Background: In 2018, Trèbes, 6,000 inhabitants with nine general practitioners (GPs) in southern France, experienced two tragedies; a terrorist attack in March, in which four people were killed, and a catastrophic flood in October, in which six people died and thousands more were affected.
Objectives: We aimed to obtain a substantive theory for improving crisis management by understanding the personal and professional effects of the two successive disasters on GPs in the same village.
Methods: This qualitative study conducted complete interviews with eight GPs individually, with subsequent analyses involving the conceptualisation of categories based on grounded theory.

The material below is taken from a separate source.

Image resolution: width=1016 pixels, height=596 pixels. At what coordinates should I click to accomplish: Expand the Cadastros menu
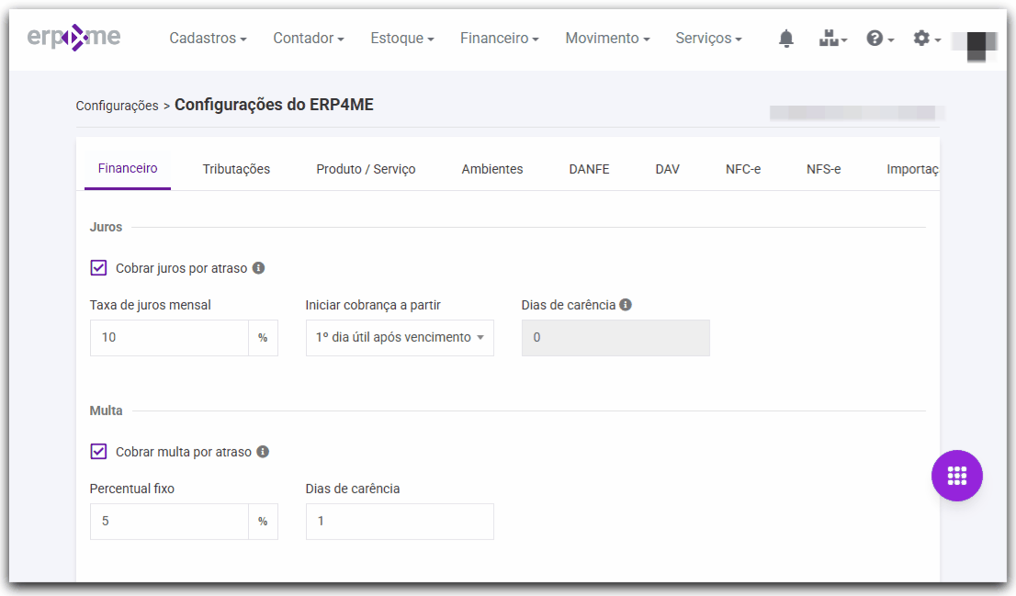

Results: The analysis revealed that GPs underwent a double status transition. First, doctors who experienced the same emotional shock as the population became victims; their usual professional relationship changed from empathy to sympathy. The helplessness they felt was amplified by the lack of demand from the state to participate in the first emergency measures; consequently, they lost their professional status. In a second phase, GPs regained their values and skills and acquired new ones, thus regaining their status as competent professionals. In this context, the participants proposed integrating a coordinated crisis management system and the systematic development of peer support.
Conclusion: We obtained valuable information on the stages of trauma experienced by GPs, allowing a better understanding of the effects on personal/professional status. Thus, the inclusion of GPs in adaptive crisis management plans would limit the effects of traumatic dissociation while increasing their professional effectiveness.
Keywords: PTSD; Qualitative designs and methods; disasters; flooding; general; general practice/family medicine; general practitioner; terrorist attacks.